Why 8 threads is slower than 2 threads?

I have to apologize for my poor English first. I'm learning hardware transactional memory now and I'm using the spin_rw_mutex.h in TBB to implement the transaction block in C++. speculative_spin_rw_mutex is a class in the spin_rw_mutex.h is a mutex which have already implemented the RTM interface of intel TSX.

The example I used to test RTM is very simple. I created the Account class and I transfer money from one account to another randomly. All accounts are in an accounts array and the size is 100. The random function is in boost.(I think STL has the same random function). The transfer function is protected with the speculative_spin_rw_mutex. I used tbb::parallel_for and tbb::task_scheduler_init to control concurrency. All transfer methods are called in the lambda of paraller_for. The total transfer times is 1 million. The strange thing is when the task_scheduler_init is set as 2 the program is the fastest (8 seconds). In fact my CPU is i7 6700k which has 8 threads. In the range of 8 and 50,000, the performance of the program is almost no change (11 to 12 seconds). When I increase the task_scheduler_init to 100,000, the run time will increase to about 18 seconds. I tried to use profiler to analyze the program and I found the hotspot function is the mutex. However I think the rate of transaction roll-back is not so high.
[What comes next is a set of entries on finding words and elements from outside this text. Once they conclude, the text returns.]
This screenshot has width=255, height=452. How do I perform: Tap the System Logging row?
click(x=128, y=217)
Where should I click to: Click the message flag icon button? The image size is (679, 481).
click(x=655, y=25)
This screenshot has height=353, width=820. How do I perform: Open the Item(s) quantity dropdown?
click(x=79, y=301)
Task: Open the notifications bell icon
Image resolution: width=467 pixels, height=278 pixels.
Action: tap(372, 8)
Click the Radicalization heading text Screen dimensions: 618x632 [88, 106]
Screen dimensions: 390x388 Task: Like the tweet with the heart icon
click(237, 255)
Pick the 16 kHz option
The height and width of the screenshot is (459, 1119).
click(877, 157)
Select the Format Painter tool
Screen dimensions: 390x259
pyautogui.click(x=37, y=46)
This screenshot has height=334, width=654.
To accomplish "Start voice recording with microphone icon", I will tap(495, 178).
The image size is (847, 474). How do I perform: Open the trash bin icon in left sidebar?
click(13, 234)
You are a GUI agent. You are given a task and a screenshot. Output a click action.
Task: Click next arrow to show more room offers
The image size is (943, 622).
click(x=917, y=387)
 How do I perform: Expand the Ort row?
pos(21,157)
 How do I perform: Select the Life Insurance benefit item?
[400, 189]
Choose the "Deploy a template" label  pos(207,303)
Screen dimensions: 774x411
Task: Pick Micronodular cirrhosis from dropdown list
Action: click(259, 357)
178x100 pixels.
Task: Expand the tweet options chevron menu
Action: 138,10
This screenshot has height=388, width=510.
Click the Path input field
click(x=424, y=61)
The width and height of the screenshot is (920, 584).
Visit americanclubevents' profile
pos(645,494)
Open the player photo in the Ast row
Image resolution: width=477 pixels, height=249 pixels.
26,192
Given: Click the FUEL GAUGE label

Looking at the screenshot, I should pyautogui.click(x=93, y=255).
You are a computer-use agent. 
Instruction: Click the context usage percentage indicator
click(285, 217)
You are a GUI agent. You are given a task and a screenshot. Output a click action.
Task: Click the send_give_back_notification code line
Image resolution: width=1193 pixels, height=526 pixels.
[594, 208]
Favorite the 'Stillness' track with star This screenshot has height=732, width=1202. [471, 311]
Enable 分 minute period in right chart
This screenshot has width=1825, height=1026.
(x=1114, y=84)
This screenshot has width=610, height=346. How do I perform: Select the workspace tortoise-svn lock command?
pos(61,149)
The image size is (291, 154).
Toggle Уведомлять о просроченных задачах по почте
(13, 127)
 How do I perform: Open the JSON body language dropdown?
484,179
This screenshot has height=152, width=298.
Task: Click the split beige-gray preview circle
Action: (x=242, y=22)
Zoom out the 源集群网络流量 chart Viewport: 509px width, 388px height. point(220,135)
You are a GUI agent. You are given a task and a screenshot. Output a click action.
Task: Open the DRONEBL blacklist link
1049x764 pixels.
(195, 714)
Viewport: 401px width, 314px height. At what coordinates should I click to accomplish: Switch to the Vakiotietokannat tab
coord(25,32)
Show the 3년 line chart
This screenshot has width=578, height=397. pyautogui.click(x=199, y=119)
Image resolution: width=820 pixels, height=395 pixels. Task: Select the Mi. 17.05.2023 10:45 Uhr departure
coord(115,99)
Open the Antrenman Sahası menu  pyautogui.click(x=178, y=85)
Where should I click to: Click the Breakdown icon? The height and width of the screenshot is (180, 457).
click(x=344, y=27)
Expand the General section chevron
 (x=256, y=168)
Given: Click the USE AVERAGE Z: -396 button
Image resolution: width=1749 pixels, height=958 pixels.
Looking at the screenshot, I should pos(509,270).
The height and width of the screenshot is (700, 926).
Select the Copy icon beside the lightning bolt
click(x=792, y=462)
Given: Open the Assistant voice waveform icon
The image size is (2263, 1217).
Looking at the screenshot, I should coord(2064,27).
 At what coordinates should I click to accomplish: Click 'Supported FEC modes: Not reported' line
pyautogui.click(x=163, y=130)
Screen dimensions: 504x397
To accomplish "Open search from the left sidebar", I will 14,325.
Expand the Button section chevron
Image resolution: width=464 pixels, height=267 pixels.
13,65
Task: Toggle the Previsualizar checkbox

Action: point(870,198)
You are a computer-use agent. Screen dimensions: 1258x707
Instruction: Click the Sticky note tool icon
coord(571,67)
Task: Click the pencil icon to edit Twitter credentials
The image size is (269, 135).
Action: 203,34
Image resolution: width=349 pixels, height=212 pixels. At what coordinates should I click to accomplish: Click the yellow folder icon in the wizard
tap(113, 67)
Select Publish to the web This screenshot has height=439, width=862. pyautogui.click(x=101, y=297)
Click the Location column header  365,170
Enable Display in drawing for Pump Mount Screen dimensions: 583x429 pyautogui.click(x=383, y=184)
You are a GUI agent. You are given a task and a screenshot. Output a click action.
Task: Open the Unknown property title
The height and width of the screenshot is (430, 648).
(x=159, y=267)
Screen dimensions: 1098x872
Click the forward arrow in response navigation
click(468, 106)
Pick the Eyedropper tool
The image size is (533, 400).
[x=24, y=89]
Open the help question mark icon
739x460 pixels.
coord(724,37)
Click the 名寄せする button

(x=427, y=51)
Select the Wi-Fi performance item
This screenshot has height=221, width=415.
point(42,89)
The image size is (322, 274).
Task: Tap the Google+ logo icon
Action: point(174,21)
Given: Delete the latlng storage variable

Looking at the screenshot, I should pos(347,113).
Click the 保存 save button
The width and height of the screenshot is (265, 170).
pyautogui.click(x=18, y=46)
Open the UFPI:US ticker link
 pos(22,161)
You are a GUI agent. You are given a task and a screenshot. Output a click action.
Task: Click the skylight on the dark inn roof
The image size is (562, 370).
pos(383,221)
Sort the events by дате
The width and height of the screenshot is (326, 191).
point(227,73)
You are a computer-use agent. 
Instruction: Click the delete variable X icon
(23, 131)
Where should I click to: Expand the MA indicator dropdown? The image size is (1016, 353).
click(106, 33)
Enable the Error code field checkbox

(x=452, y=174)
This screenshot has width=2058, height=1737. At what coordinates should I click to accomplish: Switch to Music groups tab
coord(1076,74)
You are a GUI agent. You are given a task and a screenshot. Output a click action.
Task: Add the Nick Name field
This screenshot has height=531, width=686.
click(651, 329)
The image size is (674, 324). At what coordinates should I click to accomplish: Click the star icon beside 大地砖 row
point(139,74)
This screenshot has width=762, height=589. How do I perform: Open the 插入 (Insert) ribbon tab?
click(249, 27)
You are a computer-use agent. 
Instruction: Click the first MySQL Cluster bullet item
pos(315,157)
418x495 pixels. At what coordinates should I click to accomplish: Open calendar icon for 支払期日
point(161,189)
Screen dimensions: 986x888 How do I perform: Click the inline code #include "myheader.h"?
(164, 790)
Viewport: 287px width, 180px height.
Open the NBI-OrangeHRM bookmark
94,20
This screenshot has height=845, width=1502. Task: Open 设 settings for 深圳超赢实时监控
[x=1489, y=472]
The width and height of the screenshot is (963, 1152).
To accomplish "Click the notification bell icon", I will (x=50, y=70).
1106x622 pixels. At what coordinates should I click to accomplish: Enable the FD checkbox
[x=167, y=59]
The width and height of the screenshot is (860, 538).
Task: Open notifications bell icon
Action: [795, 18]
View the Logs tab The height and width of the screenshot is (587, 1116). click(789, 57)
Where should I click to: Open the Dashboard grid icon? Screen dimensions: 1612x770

I don't know why the program is so slow.

Somebody says that the false sharing slows down the performance, as a result, I tried to use

std::vector> cache_aligned_accounts(AccountsSIZE,Account(1000));

to replace the orignal array

Account* accounts[AccountsSIZE];

to avoid the false sharing. It seems nothing changed; Here is my new codes.



#include <tbb/spin_rw_mutex.h>
#include <iostream>
#include "tbb/task_scheduler_init.h"  
#include "tbb/task.h"
#include "boost/random.hpp"
#include <ctime>
#include <tbb/parallel_for.h>
#include <tbb/spin_mutex.h>
#include <tbb/cache_aligned_allocator.h>
#include <vector>
using namespace tbb;
tbb::speculative_spin_rw_mutex mu;

class Account {
private:
    int balance;
public:
    Account(int ba) {
        balance = ba;
    }
    int getBalance() {
        return balance;
    }
    void setBalance(int ba) {
        balance = ba;
    }
};

//Transfer function. Using speculative_spin_mutex to set critical section
void transfer(Account &from, Account &to, int amount) {
    speculative_spin_rw_mutex::scoped_lock lock(mu);
    if ((from.getBalance())<amount)
    {
        throw std::invalid_argument("Illegal amount!");
    }
    else {
        from.setBalance((from.getBalance()) - amount);
        to.setBalance((to.getBalance()) + amount);
    }
}

const int AccountsSIZE = 100;

//Random number generater and distributer
boost::random::mt19937 gener(time(0));
boost::random::uniform_int_distribution<> distIndex(0, AccountsSIZE - 1);
boost::random::uniform_int_distribution<> distAmount(1, 1000);
/*
Function of transfer money
*/
void all_transfer_task() {
    task_scheduler_init init(10000);//Set the number of tasks can be run together
    /*
    Initial accounts, using cache_aligned_allocator to avoid false sharing
    */
    std::vector<Account, cache_aligned_allocator<Account>> cache_aligned_accounts(AccountsSIZE,Account(1000));

    const int TransferTIMES = 10000000;
    //All transfer tasks
    parallel_for(0, TransferTIMES, 1, [&](int i) {

        try {
            transfer(cache_aligned_accounts[distIndex(gener)], cache_aligned_accounts[distIndex(gener)], distAmount(gener));
        }
        catch (const std::exception& e)
        {
            //cerr << e.what() << endl;
        }
        //std::cout << distIndex(gener) << std::endl;
    });

    std::cout << cache_aligned_accounts[0].getBalance() << std::endl;

    int total_balance = 0;
    for (size_t i = 0; i < AccountsSIZE; i++)
    {
        total_balance += (cache_aligned_accounts[i].getBalance());
    }
    std::cout << total_balance << std::endl;
}

Solution

While I can't reproduce your benchmark, I see here two possible causes for this behavior:

"Too many cooks boil the soup": you use a single spin_rw_mutex that is locked by all the transfers by all the threads. Seems to me that your transfers execute sequentially. This would explain why the profile sees a hot point there. The Intel page warns against performance degradation in such case.
Throughput vs. speed: On an i7, in a couple of benchmarks, I could notice that when you use more cores, each core runs a little bit slower, so that overall time of fixed siez loops runs longer. However, counting the overall throughput (i.e. the total number of transactions that happen in all these parallel loops) the throughput is much higher (although not fully proportinally to the number of cores).

I'd rather opt for the first case, but the second is not to eliminate.